Ce qu'on nous répète, c'est qu'il est justement impossible en terme de coût du travail, de compétition internationale de réussir cet exploit. Alors qu'il est aisé d'augmenter les haut salaires.

Pour être productif, un salarié doit être reposé, travailler dans un cadre dénué de fatigue inutile, disposer d'une stabilité personnelle… ce n'est pas ce qu'on trouve dans l'ensemble des entreprises en France.

Les 35 heures auraient pu être un moyen d'améliorer les conditions de travail des salariés et de réfléchir au moyen d'augmenter la productivité. On aurait pu entamer un dialogue construit entre les salariés et le patronat sur le temps de travail, puis, dans un deuxième temps, réfléchir à des mesures économiques pour améliorer la compétitivité de la France…

Sous prétexte que les entreprises n'ont pas (toutes) joué le jeux, alors il serait impensable de les garder ; alors que les chiffres (OCDE par exemple) n'annoncent pas de catastrophes de l'emploi en France depuis l'instauration des 35 heures.

Bien sûr, le coût du travail est trop important, on sait qu'en Chine pour un quignon de pain par semaine, les employés travaillent en chantant, dans le bonheur (les suicides de Foxconn sont une légende urbaine). Mais alors pourquoi, les entreprises proposent la seule alternative de la baisse des cotisations patronale et pas un changement de paradigme comme le salaire de base (qui propose une baisse des charges salariales).

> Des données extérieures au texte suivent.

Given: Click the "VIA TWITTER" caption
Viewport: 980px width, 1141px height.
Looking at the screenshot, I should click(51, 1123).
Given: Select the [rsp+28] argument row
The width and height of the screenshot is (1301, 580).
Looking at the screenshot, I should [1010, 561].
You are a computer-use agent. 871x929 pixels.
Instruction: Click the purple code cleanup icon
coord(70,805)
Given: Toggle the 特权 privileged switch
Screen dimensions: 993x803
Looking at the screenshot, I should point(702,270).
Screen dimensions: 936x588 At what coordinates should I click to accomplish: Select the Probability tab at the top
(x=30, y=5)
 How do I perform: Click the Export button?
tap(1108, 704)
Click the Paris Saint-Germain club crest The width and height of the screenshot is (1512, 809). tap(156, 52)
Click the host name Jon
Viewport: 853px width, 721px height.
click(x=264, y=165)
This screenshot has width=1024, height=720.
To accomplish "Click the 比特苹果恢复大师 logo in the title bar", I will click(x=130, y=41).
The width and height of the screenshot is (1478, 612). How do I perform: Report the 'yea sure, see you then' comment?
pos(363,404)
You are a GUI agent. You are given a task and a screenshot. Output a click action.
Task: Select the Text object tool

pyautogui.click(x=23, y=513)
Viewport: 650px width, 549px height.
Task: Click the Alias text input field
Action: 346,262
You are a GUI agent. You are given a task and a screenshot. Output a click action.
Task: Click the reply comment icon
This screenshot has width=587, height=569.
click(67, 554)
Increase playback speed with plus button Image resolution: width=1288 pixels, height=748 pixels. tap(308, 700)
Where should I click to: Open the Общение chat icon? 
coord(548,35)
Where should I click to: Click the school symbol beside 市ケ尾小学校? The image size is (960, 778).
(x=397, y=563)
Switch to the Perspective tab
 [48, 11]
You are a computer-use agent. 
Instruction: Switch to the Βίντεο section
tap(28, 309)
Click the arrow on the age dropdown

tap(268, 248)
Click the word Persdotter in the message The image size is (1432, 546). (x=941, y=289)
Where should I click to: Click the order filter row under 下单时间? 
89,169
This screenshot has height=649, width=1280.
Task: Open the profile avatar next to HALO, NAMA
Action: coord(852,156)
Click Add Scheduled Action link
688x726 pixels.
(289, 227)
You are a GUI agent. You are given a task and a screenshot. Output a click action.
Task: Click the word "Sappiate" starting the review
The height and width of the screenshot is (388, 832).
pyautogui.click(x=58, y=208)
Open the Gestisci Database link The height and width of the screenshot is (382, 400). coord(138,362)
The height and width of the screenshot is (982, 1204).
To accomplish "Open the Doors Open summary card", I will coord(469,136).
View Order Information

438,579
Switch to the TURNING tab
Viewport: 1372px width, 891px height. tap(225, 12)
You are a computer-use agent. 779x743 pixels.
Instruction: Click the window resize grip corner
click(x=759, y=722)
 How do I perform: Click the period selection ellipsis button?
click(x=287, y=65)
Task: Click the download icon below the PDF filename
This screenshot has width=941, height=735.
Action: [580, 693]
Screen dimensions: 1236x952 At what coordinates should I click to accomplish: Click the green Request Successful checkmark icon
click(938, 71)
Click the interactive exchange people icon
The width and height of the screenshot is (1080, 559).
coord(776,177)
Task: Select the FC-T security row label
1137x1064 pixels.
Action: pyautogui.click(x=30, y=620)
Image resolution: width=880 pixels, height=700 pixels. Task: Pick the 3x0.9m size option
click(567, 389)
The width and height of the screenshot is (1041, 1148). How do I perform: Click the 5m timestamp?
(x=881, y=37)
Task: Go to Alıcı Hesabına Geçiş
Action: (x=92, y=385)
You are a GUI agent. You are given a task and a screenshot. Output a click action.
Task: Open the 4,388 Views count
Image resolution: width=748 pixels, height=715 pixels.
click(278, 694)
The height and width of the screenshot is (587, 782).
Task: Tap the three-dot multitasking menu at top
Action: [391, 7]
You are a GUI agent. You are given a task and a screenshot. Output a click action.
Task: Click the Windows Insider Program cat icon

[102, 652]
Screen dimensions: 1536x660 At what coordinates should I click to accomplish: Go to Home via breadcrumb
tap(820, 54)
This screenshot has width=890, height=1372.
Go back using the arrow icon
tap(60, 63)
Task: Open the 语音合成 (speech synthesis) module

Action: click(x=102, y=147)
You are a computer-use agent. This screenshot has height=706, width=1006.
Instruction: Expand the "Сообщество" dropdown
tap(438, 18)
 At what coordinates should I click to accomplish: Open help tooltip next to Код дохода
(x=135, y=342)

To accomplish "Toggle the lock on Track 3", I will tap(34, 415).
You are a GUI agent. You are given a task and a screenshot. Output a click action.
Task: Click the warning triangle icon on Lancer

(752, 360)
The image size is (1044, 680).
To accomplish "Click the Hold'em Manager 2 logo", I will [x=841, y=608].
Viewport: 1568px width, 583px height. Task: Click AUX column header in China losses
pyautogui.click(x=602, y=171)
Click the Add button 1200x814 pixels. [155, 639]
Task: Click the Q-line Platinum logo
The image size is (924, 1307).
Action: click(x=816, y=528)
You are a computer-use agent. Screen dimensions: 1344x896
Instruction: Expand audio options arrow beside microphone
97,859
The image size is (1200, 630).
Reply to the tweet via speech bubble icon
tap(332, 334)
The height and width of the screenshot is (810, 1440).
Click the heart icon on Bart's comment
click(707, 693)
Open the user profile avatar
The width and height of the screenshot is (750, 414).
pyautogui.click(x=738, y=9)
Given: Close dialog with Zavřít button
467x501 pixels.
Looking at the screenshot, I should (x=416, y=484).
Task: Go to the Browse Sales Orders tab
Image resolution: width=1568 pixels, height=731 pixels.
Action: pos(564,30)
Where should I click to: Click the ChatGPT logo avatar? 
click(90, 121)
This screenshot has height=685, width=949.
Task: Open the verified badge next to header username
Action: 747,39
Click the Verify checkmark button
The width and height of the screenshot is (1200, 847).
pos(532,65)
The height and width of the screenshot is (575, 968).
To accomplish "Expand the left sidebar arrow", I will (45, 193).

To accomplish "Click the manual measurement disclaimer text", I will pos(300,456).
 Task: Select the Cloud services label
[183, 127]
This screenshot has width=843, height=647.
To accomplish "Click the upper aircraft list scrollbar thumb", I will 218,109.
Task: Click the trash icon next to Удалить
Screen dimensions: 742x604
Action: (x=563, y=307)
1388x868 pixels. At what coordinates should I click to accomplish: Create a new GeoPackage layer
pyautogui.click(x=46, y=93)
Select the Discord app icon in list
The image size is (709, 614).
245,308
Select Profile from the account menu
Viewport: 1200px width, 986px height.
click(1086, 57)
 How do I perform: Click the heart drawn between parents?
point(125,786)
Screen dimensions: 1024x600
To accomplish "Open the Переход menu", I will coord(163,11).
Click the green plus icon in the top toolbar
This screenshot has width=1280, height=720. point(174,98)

Chaque politique, entrepreneur, avocat (oui, ils n'ont jamais travaillé mais dirigent le pays) qui vous annonce le besoin de revoir les 35 heures, vous révèle, droit dans les yeux : qu'il ne veut pas discuter des conditions des salariés, qu'il ne veut pas participer à l'effort pour améliorer les performances de l'économie française, qu'il ne veut pas se soucier des problématiques de production…

Travailler à la valorisation du patrimoine, les dirigeants ça les emmerdent. Ce qu'ils valorisent c'est leur patrimoine. Ils échouent encore et encore, et ils échoueront sans cesse.